Die Druckexemplare mit ihren Schwächen sind ein Auslaufmodell. Wo das noch nicht
geschehen ist, müssen Unternehmen eine Online-first-Strategie entwickeln. Dabei kann der Schwerpunkt auf einem interaktiven PDF nur der Übergang zu einer vollständigen digitalen Berichterstattung sein. Darunter verstehe ich einen komplett designten und integrierten Online-Geschäftsbericht mit digitalen Inhalten wie Videos und interaktiven Grafiken sowie
der Verknüpfung zu sozialen Medien.
Wegen Nullzinsen setzen Anleger wieder stärker auf Aktien. Woran können Sie eine transparente IR-Arbeit erkennen?

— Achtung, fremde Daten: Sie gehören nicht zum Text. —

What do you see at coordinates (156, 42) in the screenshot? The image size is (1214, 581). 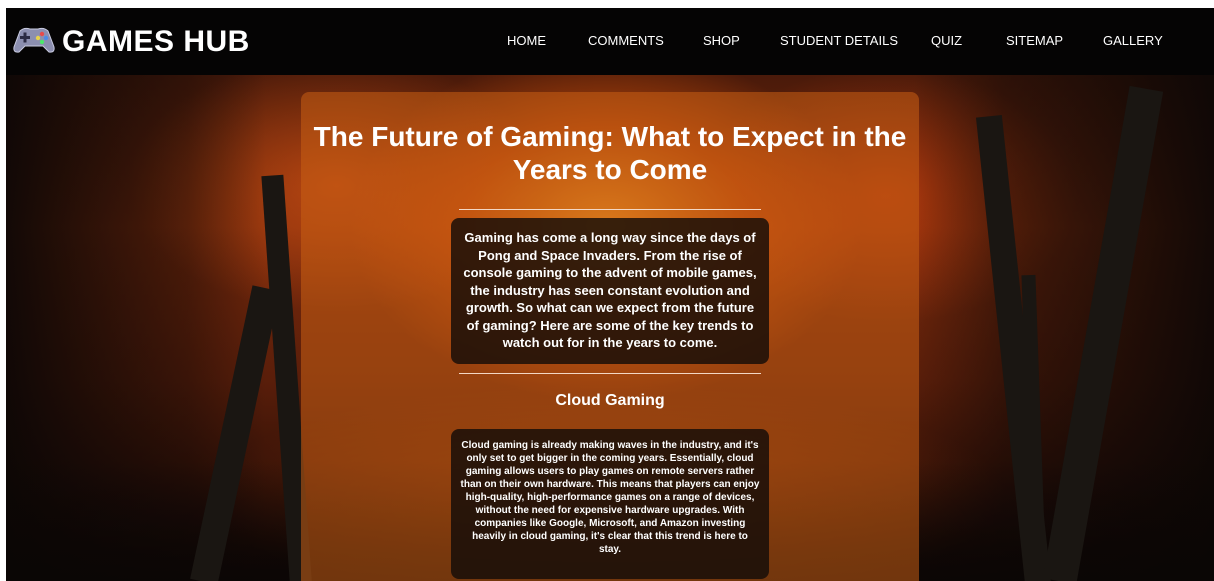 I see `brand-title: GAMES HUB` at bounding box center [156, 42].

Transparente Kommunikation heißt kohärente Kommunikation. Es darf keinen Unterschied
machen, in welches Medium ich von einem Unternehmen schaue – überall sollte ich die gleichen Informationen finden. Zudem müssen diese einfach und verständlich und nicht durch verklausulierte Formulierungen schwer zugänglich sein. Transparenz durch Kohärenz
und Verständlichkeit ist die Zauberformel.
Herr Prof. Dr. Zülch, vielen Dank, dass Sie uns wieder Rede und Antwort gestanden
haben!
Das Interview führte Thomas Müncher.
ZUM INTERVIEWPARTNER
Prof. Dr. Henning Zülch ist Inhaber des Lehrstuhls Accounting & Auditing an der HHL Leipzig Graduate School of Management.